Enterprise Deployment overview

Architecture

The exact details of how the data leaves the instance depend on the data type; however, the high-level approach is the same: The data is sent to a component in the instance that sanitizes the data (i.e., removes any business-critical or potentially personal information such as repo names, company names, user names, etc.). This component subsequently sends the data to a Firehose Delivery Stream in the AWS account through a VPC endpoint. The Delivery Stream sends the data to an S3 bucket (one s3 bucket per instance) in Gitpod’s AWS account/control plane. The S3 bucket has a short retention (maximum of 7 days). Gitpod employees can access the data ad-hoc when debugging issues. A few select metrics are forwarded to a third-party service to enable alerting. Product analytics data is sent to a data warehouse. Customers can optionally get read-only access to the S3 bucket to provide visibility into the exported data.

Data Types and Retention

  • Metrics: used for alerting and monitoring purposes

    • Retention: 7 days, select metrics that are used for alerting are retained for 13 months in a third party system
  • Logs: used for debugging purposes

    • Retention: by default, no retention. In case logs are exported, they are retained for 1 day

    Logs are only exported on demand, i.e. if there is a need to debug something. In other cases, logs are not exported.

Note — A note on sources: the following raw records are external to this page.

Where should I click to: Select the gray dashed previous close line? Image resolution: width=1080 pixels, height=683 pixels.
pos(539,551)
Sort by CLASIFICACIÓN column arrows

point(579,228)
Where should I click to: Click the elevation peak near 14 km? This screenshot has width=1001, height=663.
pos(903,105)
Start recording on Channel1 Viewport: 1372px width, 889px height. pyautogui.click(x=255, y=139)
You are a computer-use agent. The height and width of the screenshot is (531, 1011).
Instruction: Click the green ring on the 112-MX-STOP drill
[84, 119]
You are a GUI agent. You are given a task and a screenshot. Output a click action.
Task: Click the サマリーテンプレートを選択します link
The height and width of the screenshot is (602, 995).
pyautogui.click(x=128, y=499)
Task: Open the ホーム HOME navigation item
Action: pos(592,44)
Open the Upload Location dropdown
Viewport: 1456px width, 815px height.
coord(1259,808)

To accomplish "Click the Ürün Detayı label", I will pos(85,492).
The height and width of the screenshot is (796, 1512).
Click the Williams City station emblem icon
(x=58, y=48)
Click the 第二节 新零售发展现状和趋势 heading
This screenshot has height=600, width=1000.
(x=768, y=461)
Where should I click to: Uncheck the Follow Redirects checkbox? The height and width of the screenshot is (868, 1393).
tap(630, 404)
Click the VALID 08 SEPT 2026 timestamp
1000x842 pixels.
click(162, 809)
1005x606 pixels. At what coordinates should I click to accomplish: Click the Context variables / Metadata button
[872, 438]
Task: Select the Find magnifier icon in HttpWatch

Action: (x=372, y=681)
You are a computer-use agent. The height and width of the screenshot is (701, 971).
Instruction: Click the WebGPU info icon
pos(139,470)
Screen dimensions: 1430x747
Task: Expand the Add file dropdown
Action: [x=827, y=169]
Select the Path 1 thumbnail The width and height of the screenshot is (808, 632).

  • Kubernetes state: used for debugging purposes (no secrets or config maps are exported)

    • Retention: 1 day
  • Product Analytics Events: used for product improvement purposes (note that these are sanitised to not expose any potentially confidential information like repository names). Only a select set of events is exported.

    • Retention: In S3, 1 Day. Further, Product analytics events are forwarded to a third-party Data Warehouse where they are retained for 12+ months
  • Billing Data: used to track usage for billing purposes

    • Retention: Billing data is forwarded to a third-party Data Warehouse where is retained for 100 years.

Observability Data Sanitisation

The data shared is purely for operational and product improvement purposes. To minimize the risk of any PII or confidential information leaking, efforts are in place to avoid sending such data in the first pace as well as to feed back any learnings into improving these efforts. The following diagram shows an overview of the data sanitisation mechanisms in place:

Enterprise Deployment overview

Logs

When logs are sent out (see above), logs are sanitised at the collector level. When logs are collected, they are screened for any potential PII or sensitive data. For example, strings containing information like emails and IP addresses are identified and redacted. This happens before the data is sent through the firehose to the S3 bucket in Gitpod’s AWS account.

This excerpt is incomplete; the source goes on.